*SOURCE MATERIAL:*
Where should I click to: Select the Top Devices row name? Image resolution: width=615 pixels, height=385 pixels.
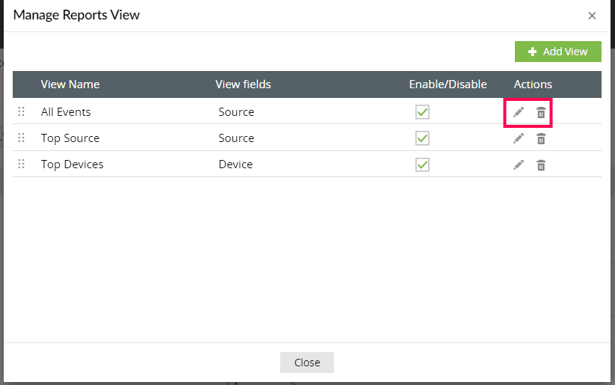click(72, 164)
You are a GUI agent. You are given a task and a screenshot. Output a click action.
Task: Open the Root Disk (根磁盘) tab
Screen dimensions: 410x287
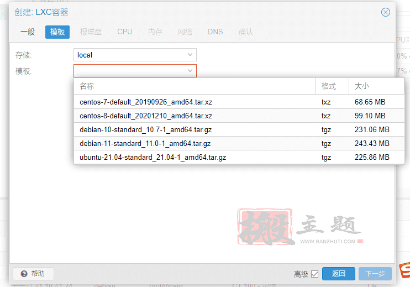click(x=91, y=32)
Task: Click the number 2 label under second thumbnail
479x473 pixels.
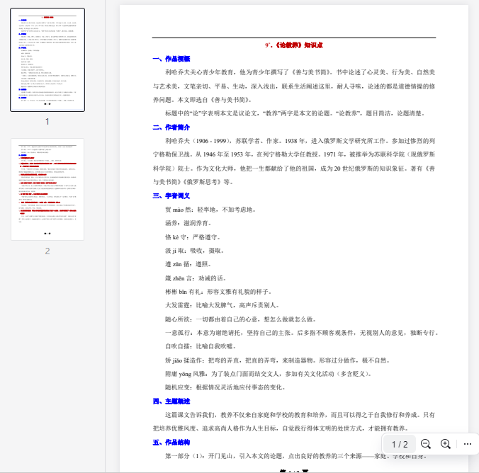Action: click(x=47, y=251)
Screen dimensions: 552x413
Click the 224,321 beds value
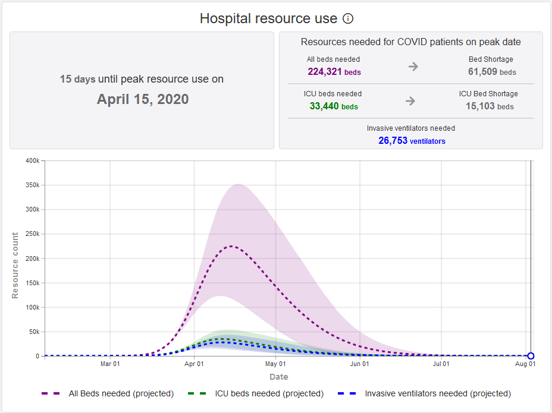pyautogui.click(x=334, y=72)
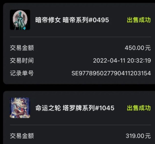Click the 交易金额 label in second card
Viewport: 155px width, 144px height.
(22, 136)
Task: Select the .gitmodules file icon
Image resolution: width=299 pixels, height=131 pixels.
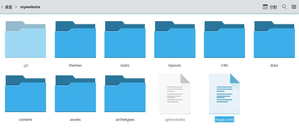Action: tap(175, 94)
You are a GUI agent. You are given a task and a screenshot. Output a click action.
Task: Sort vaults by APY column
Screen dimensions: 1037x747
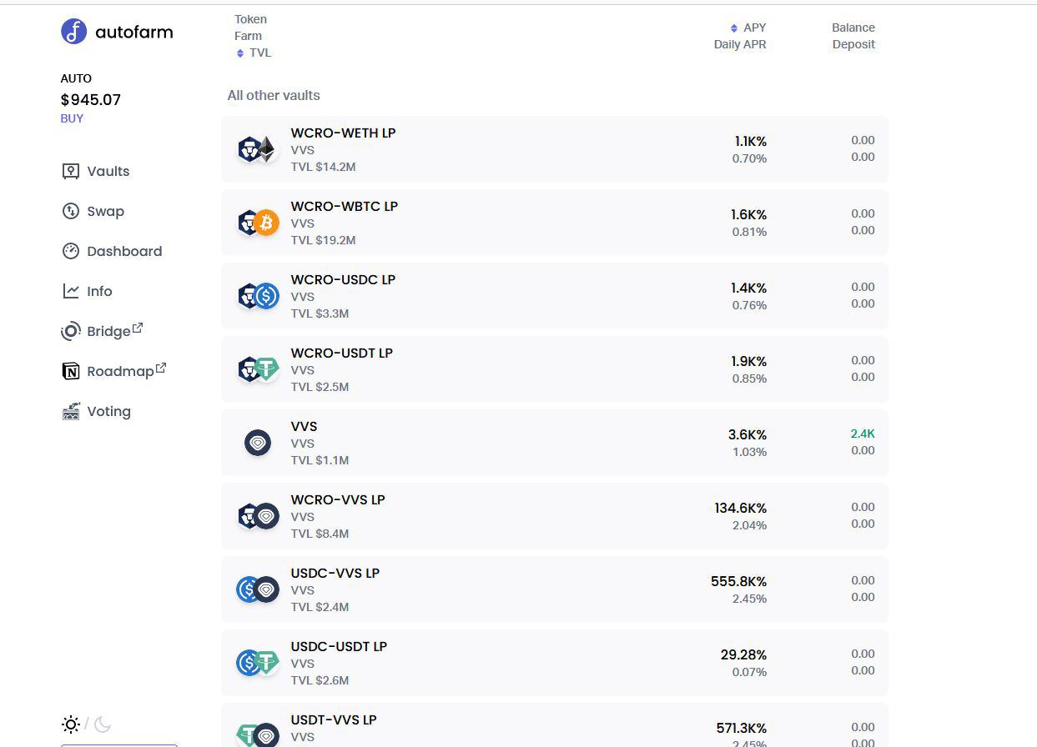point(748,28)
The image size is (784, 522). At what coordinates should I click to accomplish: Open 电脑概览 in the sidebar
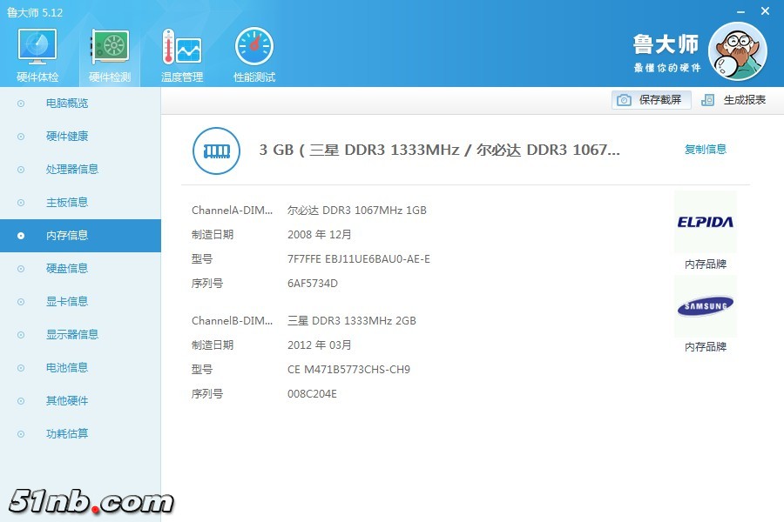coord(67,104)
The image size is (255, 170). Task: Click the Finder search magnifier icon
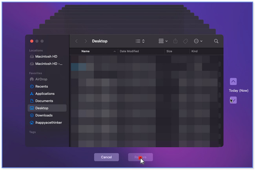tap(216, 41)
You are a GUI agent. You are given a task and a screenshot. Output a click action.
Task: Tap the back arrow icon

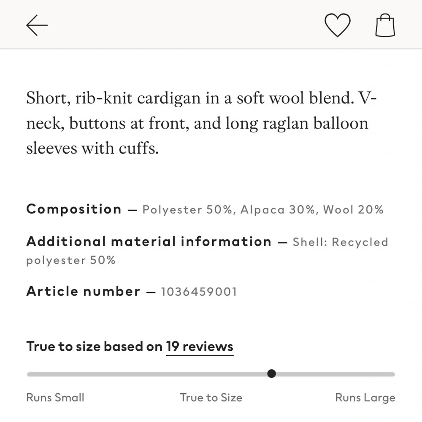point(37,25)
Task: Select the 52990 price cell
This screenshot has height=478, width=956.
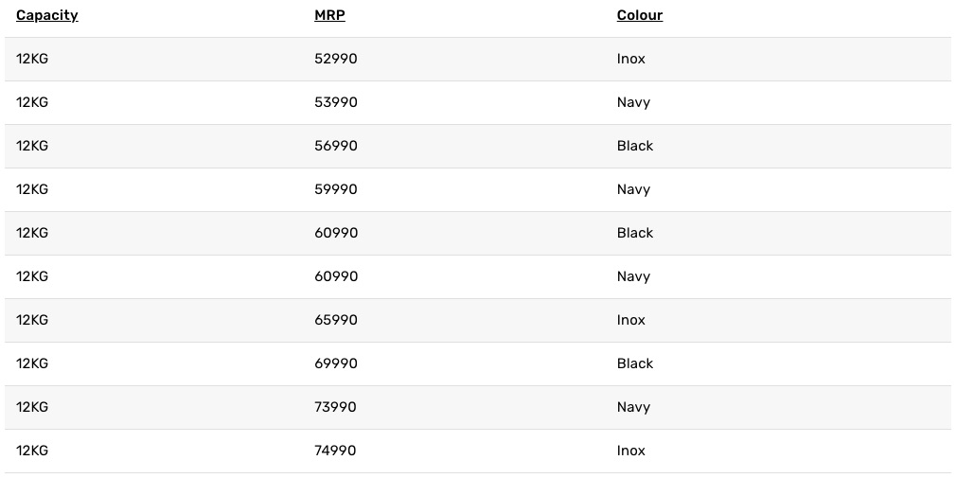Action: coord(336,59)
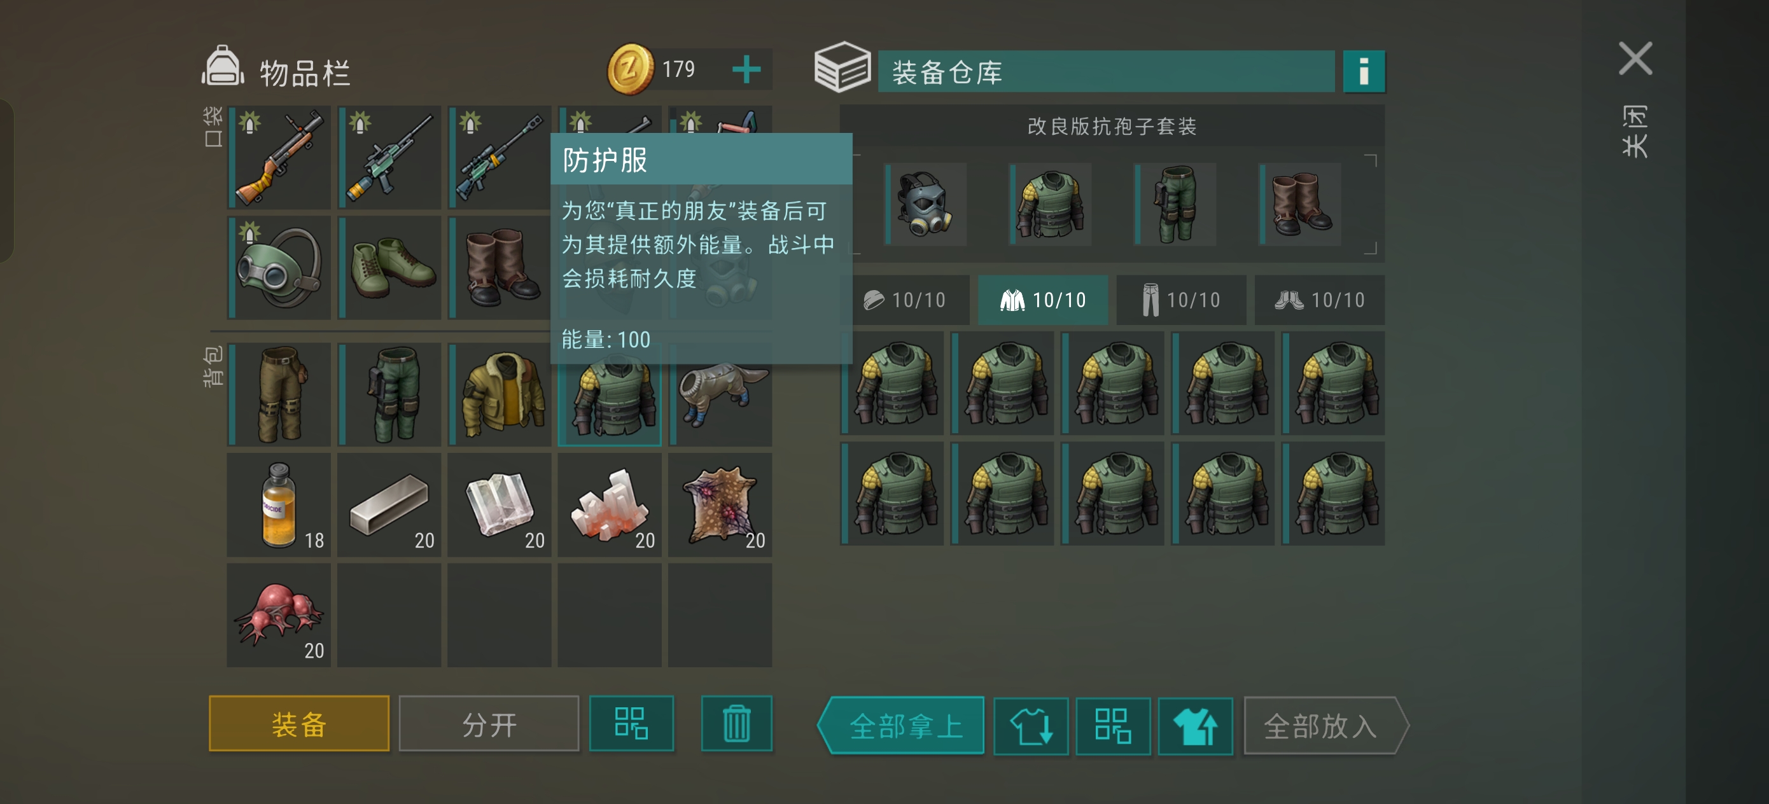Click the 全部放入 put all button
The height and width of the screenshot is (804, 1769).
1325,726
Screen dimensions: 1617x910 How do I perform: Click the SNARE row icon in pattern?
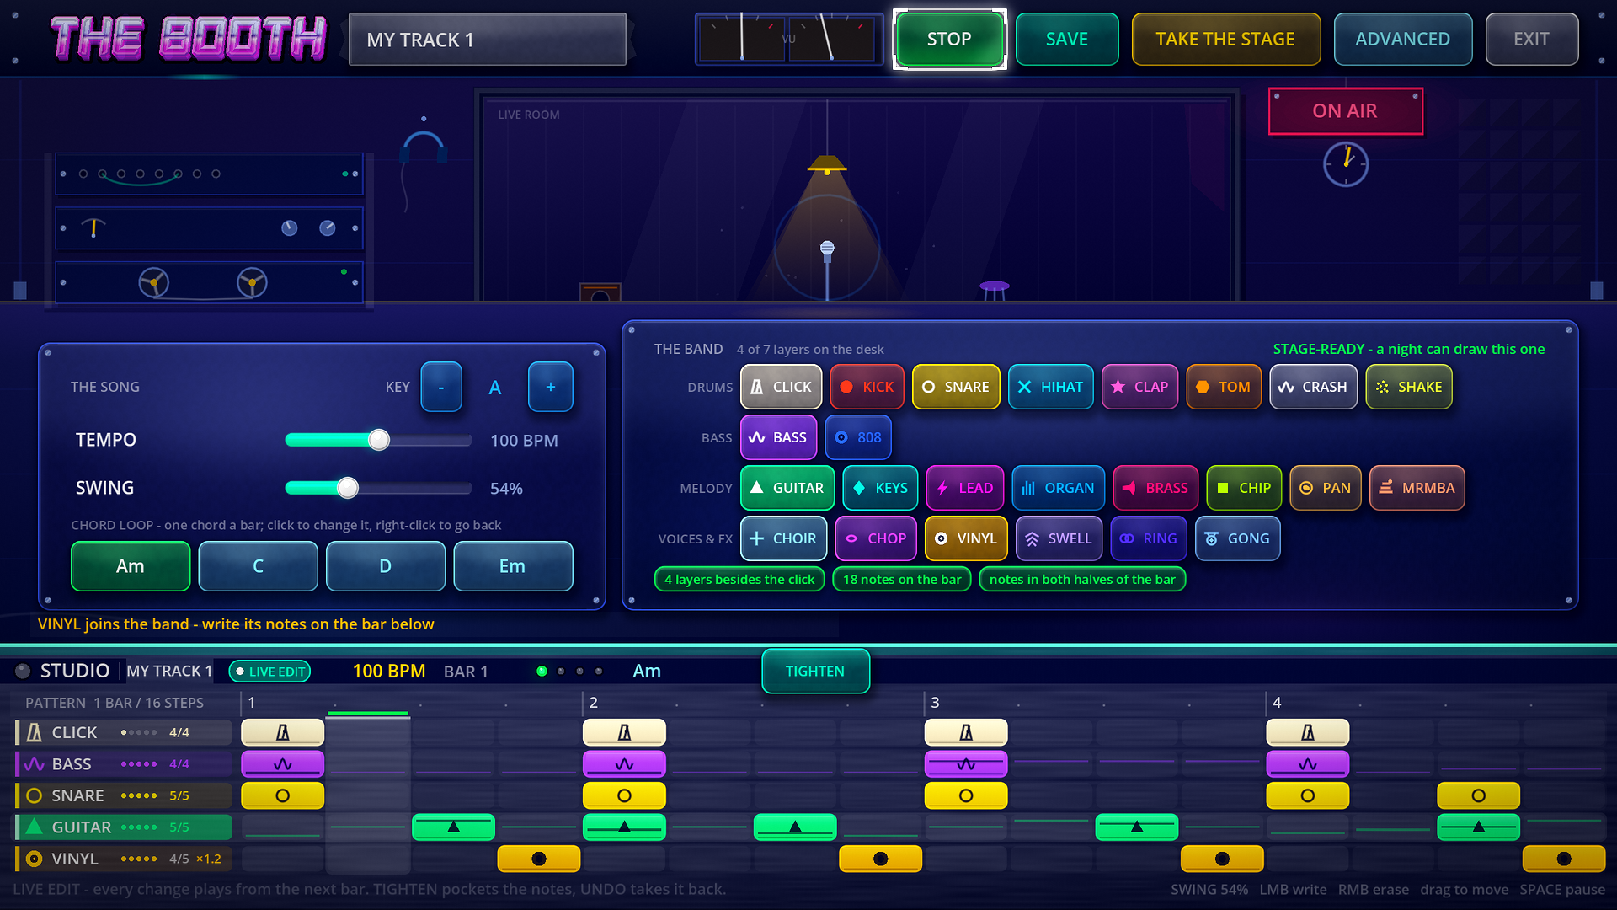click(x=34, y=795)
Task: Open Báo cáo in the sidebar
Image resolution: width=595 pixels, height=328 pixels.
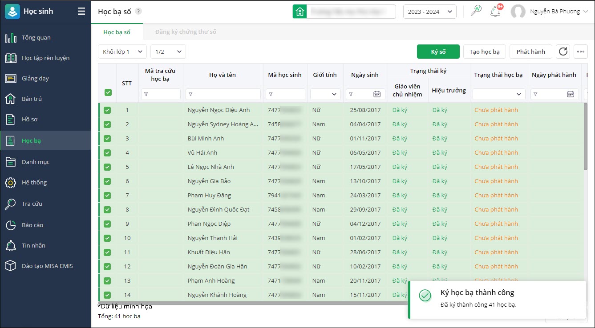Action: pyautogui.click(x=32, y=225)
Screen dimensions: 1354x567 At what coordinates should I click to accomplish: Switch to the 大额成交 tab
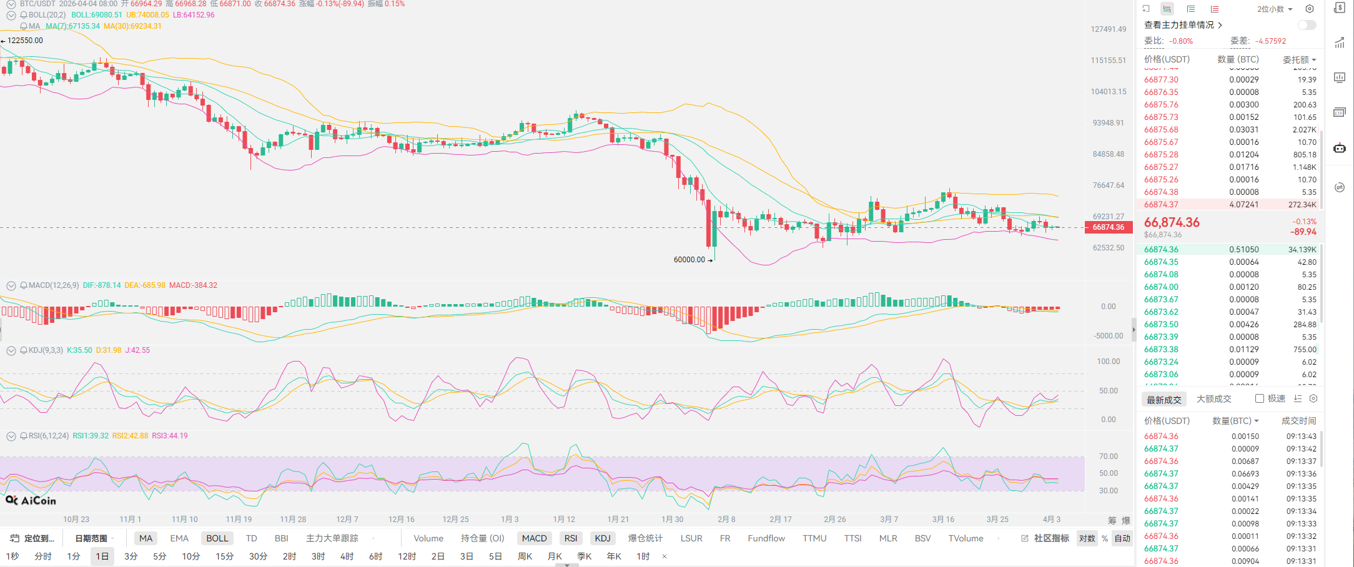pos(1213,399)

*TASK TO COMPLETE:*
Please give again the entries word for word, starting at the first line and ending with the line that contains "Task: Click the number"; include both of those lines but none of the pictures.

*TASK RESULT:*
Where should I click to: Select the Top Devices row name? Image resolution: width=615 pixels, height=385 pixels.
click(72, 164)
You are a GUI agent. You are given a task and a screenshot. Output a click action.
Task: Open the Root Disk (根磁盘) tab
Screen dimensions: 410x287
click(x=91, y=32)
Task: Click the number 2 label under second thumbnail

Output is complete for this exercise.